3191 Views 15 Replies 5 Participants Last post by  snrusnak
I've been researching this topic a lot and have found a lot of good information on this forum, other forums, google, etc. and am trying to decide what plugs I should use in my engine. Anyone please chime in with information, recommendations, etc. as I've gathered all this information and want to know if it's correct, etc.

Heat Range:

I read that switching to a colder heat range plug is recommended if you have the following: A lot of ignition timing advance, high compression, high octane fuel, more power output over stock(I read that you should go 1 heat range colder for every 50-100hp over stock).
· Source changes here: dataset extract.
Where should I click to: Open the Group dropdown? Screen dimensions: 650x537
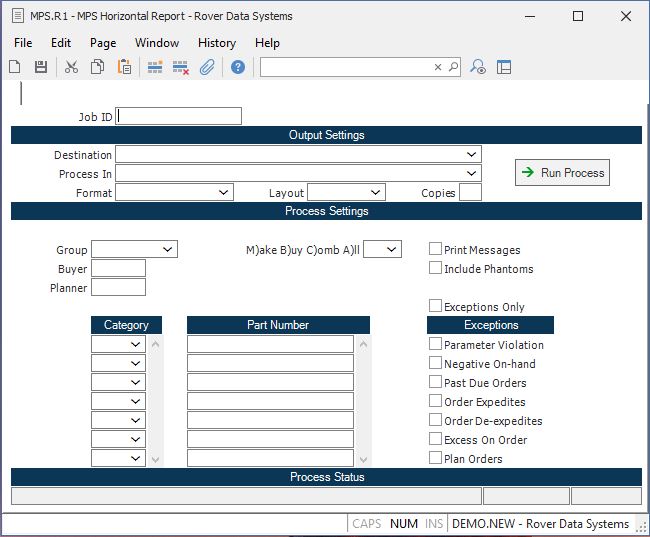point(167,249)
How does overall engine temperature effect spark plug heat range, or does it have no effect? For example, stock engine operating temperature is about 200 deg F with the stock tstat. If I switch to a 180 deg tstat does that have any effect on what heat range plugs could/should be used?

Gap:

From what I understand, the larger the gap the better the performance. The problem is you need a lot of spark energy for larger gaps. Too small of a gap can cause detonation. I wonder also, why does the lower bank of plugs in the 4.7L use .050" gap and the upper bank of plugs uses .040" gap? Does this have to do with the material of the plugs (lower is iridium, upper is platinum)? If so, would using iridiums in the upper bank with .050" gap be an improvement?

Material:

Iridiums last the longest, but are the most expensive. Platinums are sort of mid grade for longevity and price, but they can cause engine damage with high performance applications apparently. Coppers are the cheapest but last the shortest. From what I understand, plug material basically has no effect on performance, only duration of the plug...
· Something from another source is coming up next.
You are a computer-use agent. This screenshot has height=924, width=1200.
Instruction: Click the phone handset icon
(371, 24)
What I'm wondering is if I should/could switch my plugs to a colder heat range (1 range colder) and if this would be a benefit/no change/bad thing to do. Also, if changing the upper bank platinums for iridium or coppers would be any benefit/no change/bad thing to do (I understand with coppers they'd need changed more often). For example, would running iridiums in the upper bank allow more gap and give more power.

The reason I'm wondering is because I have the tuner which adds a lot of timing advance, I use high octane(93), and I will be somewhere around 375hp-400hp when done (more than 50hp over stock).

Thanks for any input in advance!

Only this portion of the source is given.